Observational model cohort
Time perspective prospective
Judged by investigators, patients in cardiology department who are using atorvastatin can be included into this study, if they are eligible. During the study, the dose can be titrated based on the judgement of investigator
no intervention
Because this is a non-interventional study, there is no intervention here.

Primary Outcomes

The proportion of patients who achieve LDL-C goal value at 12-week atorvastatin therapy according to Chinese Guideline on Dyslipidemia Prevention and Treatment in Adult (2007 version).
time frame: 12 weeks

Secondary Outcomes

Dosage distribution of atorvastatin in patients within different risk categories as defined by Chinese Guideline on Dyslipidemia Prevention and Treatment in Adult (2007) at the end of 12-weeks
time frame: 12 weeks
The percentage of patients who dropout and reason
time frame: up to 12 weeks
The proportion of patients who present with muscle related adverse event
time frame: up to 12 weeks
The proportion of patients who present with persistent elevation of liver enzyme
time frame: up to 12 weeks
The proportion of patients who present with major adverse cardiovascular events
time frame: up to 12 weeks

Eligibility Criteria

All participants at least 18 years old.

Inclusion Criteria: - Men and women aged ≥18 years; - Cardiology patients who has been prescribed atorvastatin by physician's clinical judgment under normal clinical care.
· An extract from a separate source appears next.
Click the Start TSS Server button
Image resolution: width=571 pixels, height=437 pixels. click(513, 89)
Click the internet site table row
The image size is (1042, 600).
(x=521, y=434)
These patients will include those with established coronary heart disease, or having multiple risk factors and at risk for cardiovascular disease, or primary hypercholesterolemia. - Baseline laboratory reports prior to starting atorvastatin therapy can be tracked , including lipid measurement, liver function, and Creatine Kinase (CK) value. The date of baseline reports should be within 1 month before taking atorvastatin. - Evidence of a personally or his/her legally acceptable representative signed and dated informed consent document indicating that the patient has been informed of all pertinent aspects of the study and accept follow-up visit. Exclusion Criteria: - Patients who have regularly taken atorvastatin therapy more than 4 weeks before enrollment - Concomitant any other lipid-lower medication at baseline, or during the study conduction on physician clinical judgement

Additional Information

Official title Atorvastatin Effectiveness And Safety In Cardiology Patients In Real World Setting: A Registry Study In China
Trial information was received from ClinicalTrials.gov and was last updated in March 2017.
Information provided to ClinicalTrials.gov by Pfizer.